The political temperature is going up these days amid efforts to shape up alliances among the opposition parties for a ‘decisive’ battle with the thin majority-ruling Pakistan Tehreek-e-Insaf (PTI) and its allies. On the other side, the PTI is busy wheeling and dealing with its allies in order to garner full support for the fiscal budget for the year 2019-20.
The pressure on the opposition parties increased manifold after the arrest of key leaders — Pakistan Peoples’ Party’s (PPP) Asif Ali Zardari and Pakistan Muslim League-Nawaz’s (PML-N) Hamza Shahbaz Sharif by the National Accountability Bureau (NAB) on allegations of corruption.
The situation brought the leadership of both parties closer to each other than they were before and forced the distanced leaders to sit together and aim for a greater alliance with other smaller opposition groups and parties to confront the government by not letting the finance bill pass. The opposition’s ‘alliance’ is yet to be formally announced while the ruling PTI believes it is an alliance under the “doctrine of necessity” as key leaders of both parties are in hot water — facing corruption charges.
The gearing up of opposition, interestingly, has coincided with the surprising replacement of Lt Gen Asim Munir (appointed in October 2018) with Lt Gen Faiz Hameed as the Director General Inter-Services Intelligence (DG-ISI). Lt Gen Faiz Hameed was accused by the PML-N supreme leader Nawaz Sharif in the 2018 general elections of political engineering while he was dealing with internal security in the ISI. However, the Pakistan Army refuted the allegations of PML-N and other parties.
On June 8, NAB arrested PPP co-chairperson Zardari after Islamabad High Court (IHC) rejected his pre-arrest bail, an action which he termed as a “pressure tactic against opponents” during a court hearing.
However, PTI senator Syed Shibli Faraz says such sloganeering would not help the PPP leadership protect itself in money laundering cases. “They are trying to put pressure on the government by threatening mass movement but they will not be able to,” he says.
In the National Assembly, both sides are trying to suppress each other’s voice through noise and hooliganism, having an impact on the overall performance of the house. “Political confrontation between the government and joint opposition looks quite imminent, particularly, after this ongoing ruckus in the NA. This is making the budget session interesting but for a smoother session the government will have to issue production orders of the detained members (and leaders) of the opposition parties,” says senior journalist Mazhar Abbas.

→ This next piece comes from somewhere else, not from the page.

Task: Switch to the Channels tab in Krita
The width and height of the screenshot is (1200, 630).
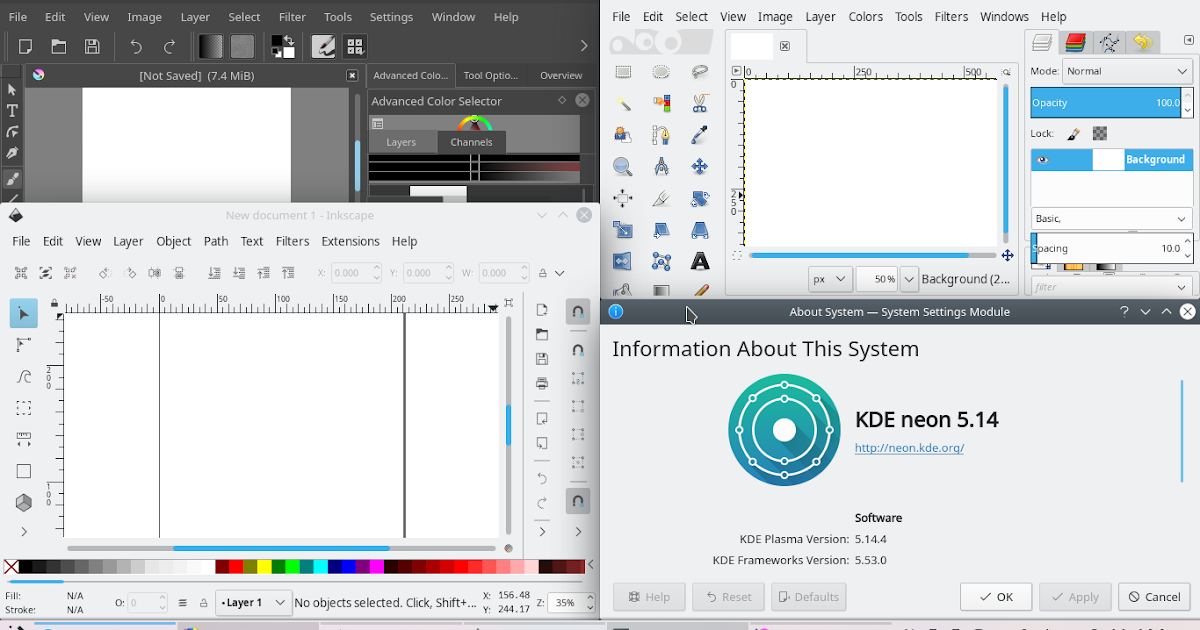Action: (x=471, y=141)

The opposition parties have openly declared that they will not only vehemently oppose the finance bill but will also get on a united front to change the current Senate chairman Muhammad Sadiq Sanjrani who was elected with the support of PPP.
“These two parties have been taking too much time to form an alliance. They should have joined hands five months ago and even today they are taking their time to get united because both key opposition parties are hoping for some relief and if one of them gets it, they will not be that aggressive,” says political scientist Dr Mohammad Waseem. “The opposition parties have common concerns at the moment which is why they are trying to get close to each other. However, they are definitely not in the mood for a long term agitation,” he expresses.
Some observers believe that both sides — treasury and opposition — are mounting pressure on each other for the acceptance of each other’s demands. The opposition is unhappy with the detention of their leaders and is trying to pressurise the government by getting together and sloganeering for a grand opposition alliance and starting an anti-government mass movement to get some relief. The government, on the other hand, is putting pressure on them by delaying the relief. The opposition seems to play bluff to put pressure on the government, threatening it with a mass movement. Whereas the government seems adamant to take the Finance Bill through to the end no matter how much the resistance.
“The problem is that the party-in-government is unimaginative and weak — heavily relying on the establishment’s advice. Its preferences are the same as that of the establishment which is why the present government takes such pride that the civil-military wings are on the same page. If it is so then we should understand that Prime Minister Imran Khan’s policy is two-fold,” Dr Waseem adds.
Firstly, “in the absence of the delivery of services and good governance the only option left is to put pressure on the opposition so that they are unable to criticise the government and its policies. The government’s performance in the last nine months is dismal and it has nothing to show to the public,” he says.
Secondly, “the ruling PTI has made the key opposition parties a scapegoat for its failure — blaming them for corruption by calling them thieves.”
The present political situation in the country is developing and volatile. The way out will be determined by how the government manages the situation and how it controls inflation and price hike.
“Opposition parties have started drawing lines for a larger battle with the government. This will become even more serious in a couple of months,” says senior journalist Suhail Warraich. “It is too early to guess the seriousness of the opposition to derail the government. The possibility of failure of this alliance cannot be ruled out. Because fears are there that if one major opposition party gets relief or the government manages to breaks the alliance through carrot (in the shape of some relief) then might withdraw.”